CZYTAJ TEŻ: Widzew i ŁKS stoczą bój o piłkarza z Hiszpanii?
Liczby planowanych wzmocnień się zmieniają, ale mowa nawet o siedmiu nowych zawodnikach. Na pewno klub szuka stopera, środkowego pomocnika i napastnika, a przecież sprowadzić trzeba też co najmniej dwóch, trzech młodzieżowców. Kiedy przyjdą?
– Oczywiście jest taki pomysł, by nowi zdążyli do nas dołączyć przed wyjazdem na obóz, a dla mnie najbardziej korzystne byłoby, gdyby pojawili się już na pierwszym treningu – mówił niedawno trener Niedźwiedź. A pierwszy trening już w najbliższy piątek. Z kolei wyjazd do Woli Chorzelowskiej zaplanowany jest na 28 czerwca. Czasu nie jest więc bardzo dużo.

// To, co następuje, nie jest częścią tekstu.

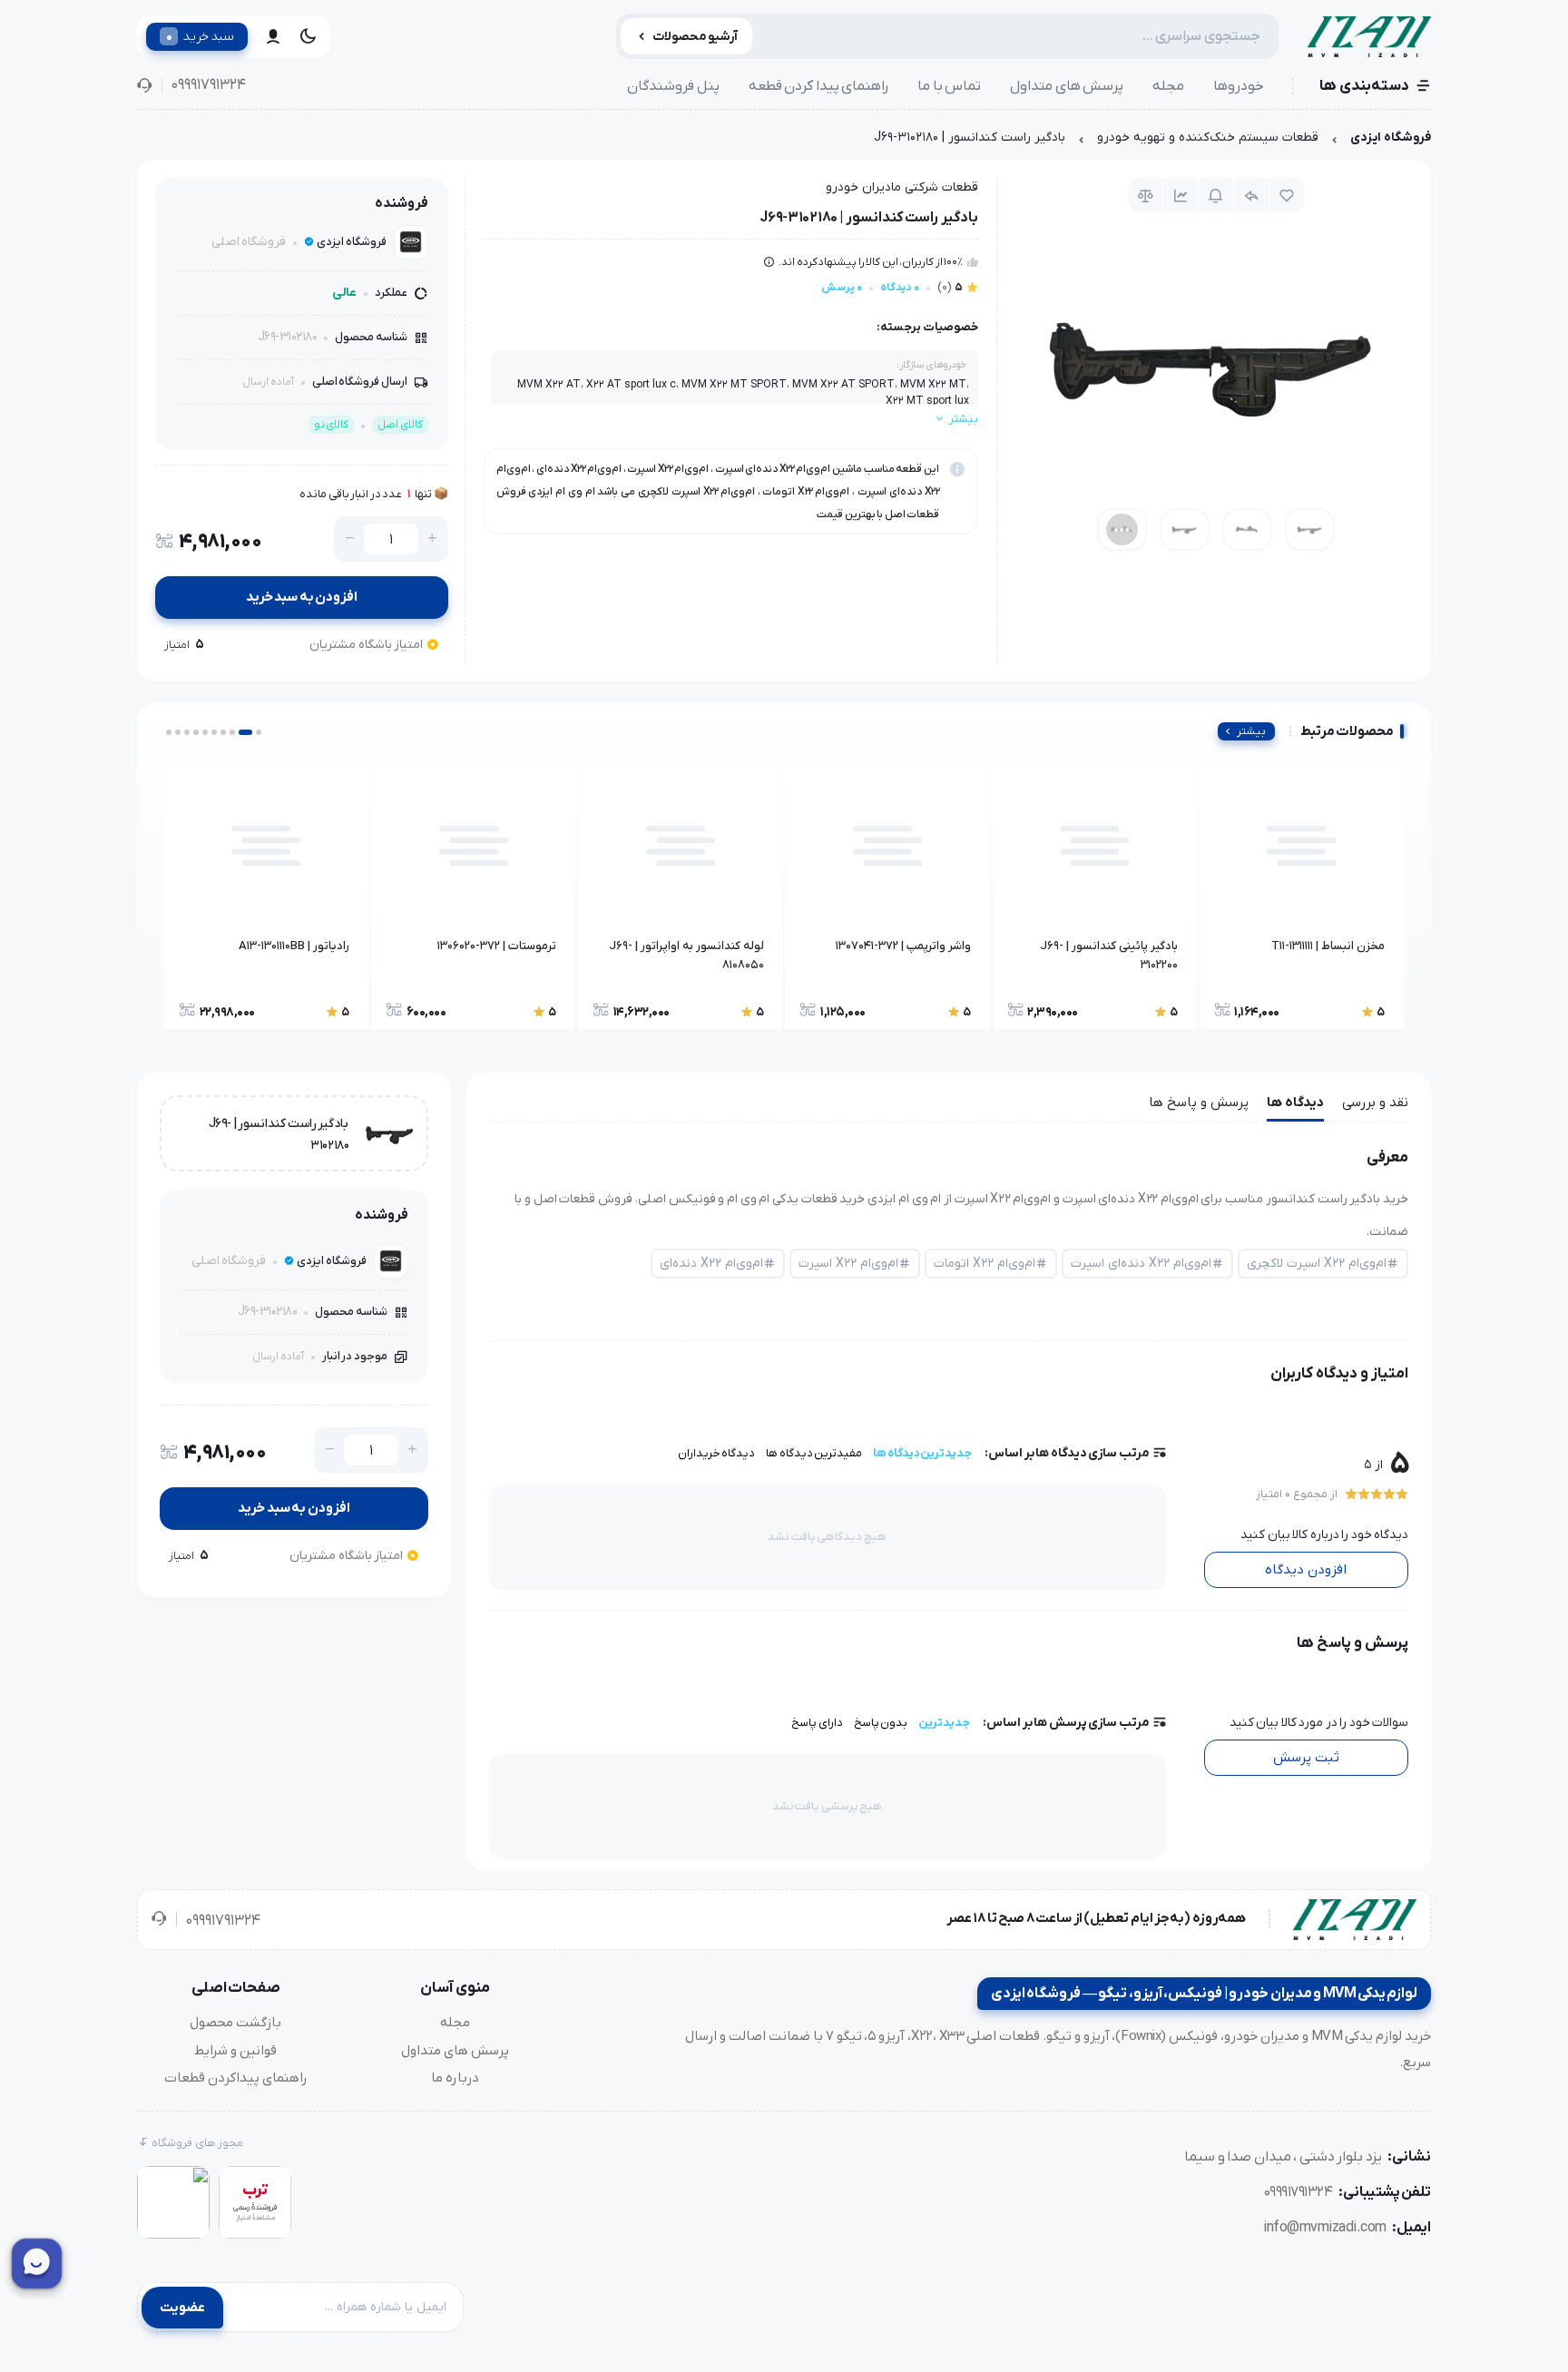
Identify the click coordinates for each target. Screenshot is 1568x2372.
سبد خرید (200, 36)
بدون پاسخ (881, 1722)
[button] (258, 732)
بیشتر (1251, 731)
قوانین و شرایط (235, 2051)
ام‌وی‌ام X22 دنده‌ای (711, 1263)
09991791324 (208, 85)
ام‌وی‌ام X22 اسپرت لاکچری (1317, 1263)
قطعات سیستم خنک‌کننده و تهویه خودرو (1207, 137)
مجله (1168, 86)
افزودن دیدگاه (1306, 1570)
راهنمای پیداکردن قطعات (236, 2078)
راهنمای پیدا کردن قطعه (819, 86)
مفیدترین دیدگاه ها (814, 1453)
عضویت (182, 2307)
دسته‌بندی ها (1364, 86)
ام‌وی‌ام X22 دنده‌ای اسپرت (1141, 1263)
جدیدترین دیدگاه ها (922, 1453)
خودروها (1238, 86)
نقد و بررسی (1375, 1102)
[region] (784, 142)
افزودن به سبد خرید (302, 597)
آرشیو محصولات (695, 36)
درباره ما (455, 2078)
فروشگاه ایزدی (1390, 137)
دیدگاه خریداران (717, 1453)
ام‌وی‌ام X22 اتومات (984, 1263)
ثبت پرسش (1306, 1758)
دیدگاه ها (1295, 1102)
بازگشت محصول (235, 2023)
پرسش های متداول (1066, 86)
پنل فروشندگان (673, 86)
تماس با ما (949, 86)
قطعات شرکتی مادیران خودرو (902, 187)
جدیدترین (944, 1722)
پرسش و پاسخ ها (1199, 1102)
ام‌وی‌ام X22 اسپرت (848, 1263)
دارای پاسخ (817, 1722)
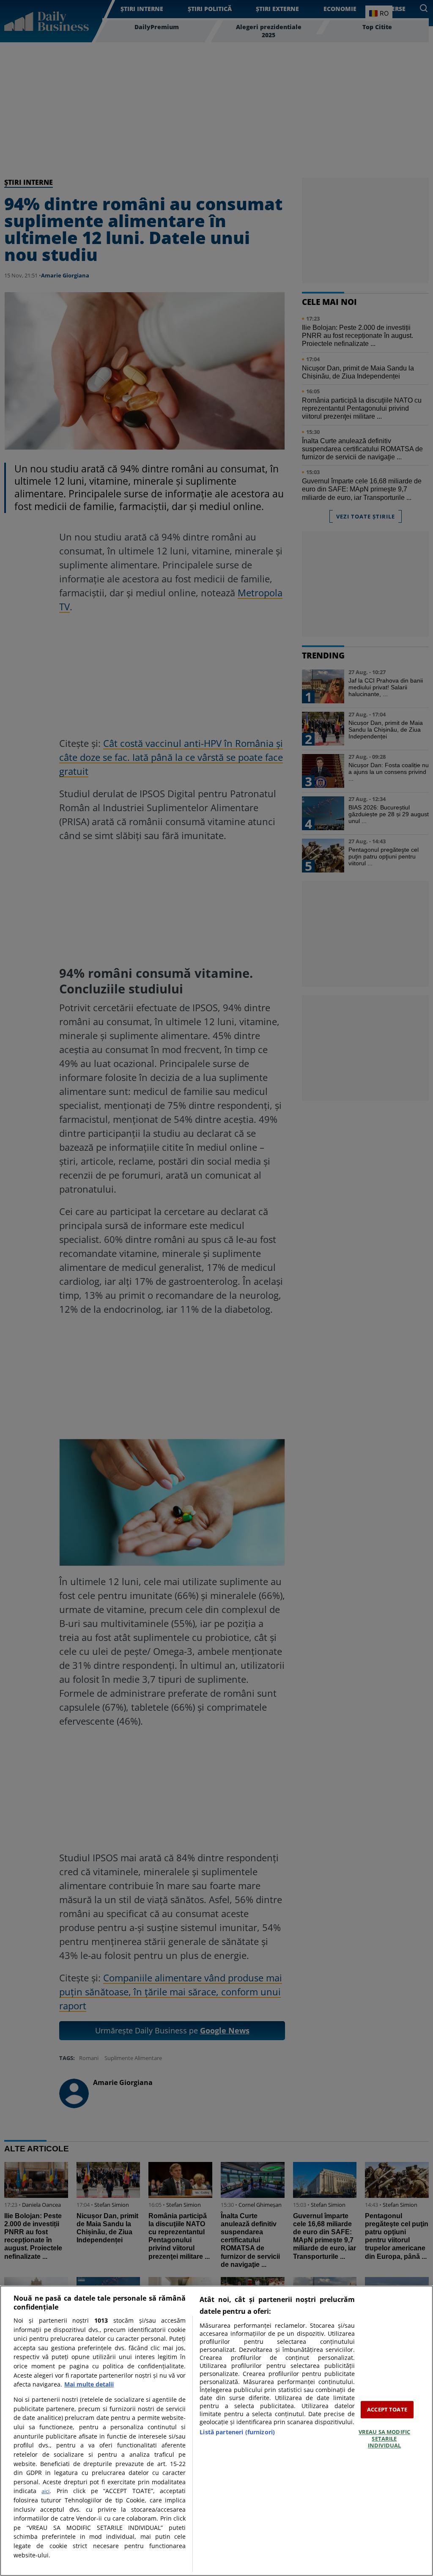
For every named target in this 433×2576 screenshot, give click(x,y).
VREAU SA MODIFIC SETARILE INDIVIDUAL (384, 2438)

– Celujemy w piłkarzy, którzy maja podnieść poziom sportowy drużyny, mają być lepsi od tych, którzy ustępują im miejsca. Idealnie by było, gdyby trafili do nas jak najszybciej, ale pamiętajmy, że tacy gracze mają też inne propozycje, nie jesteśmy jedyni na rynku. Musimy ich przekonać naszym pomysłem, wizją, perspektywą rozwoju. O to, kiedy oni do nas trafią trzeba spytać raczej dyrektora sportowego, bo on prowadzi rozmowy kontraktowe, z agentami. Nie wszyscy śpieszą się z decyzję – to też słowa trenera.
Ale czas leci i – jak wiadomo nieoficjalnie – w tym tygodniu Widzew ma się pochwalić pierwszymi wzmocnieniami. Nazwiska padają różne, spekulacji nie brakuje. Wszystko wskazuje na to, że pierwszym wzmocnieniem Widzewa będzie młodzieżowiec Dawid Tkacz z Górnika Łęczna. 18-latek od 1 lipca będzie wolnym graczem. W minionym sezonie w Fortuna 1 Lidze zagrał w 30 spotkaniach i strzelił 5 goli. Warto też wspomnieć, że Tkacz debiutował już w PKO Ekstraklasie. Było to w 2021 roku, kiedy miał 16 lat. Wychowanek Górnika to ofensywny pomocnik.
Jedyny problem to fakt, że Tkacz w ostatnim meczu sezonu doznał poważnej kontuzji kolana. Piłkarz nabawił się pęknięcia łękotki i jego przerwa potrwa od trzech do dziesięciu tygodni. Już minęły niecałe dwa od odniesienia urazu.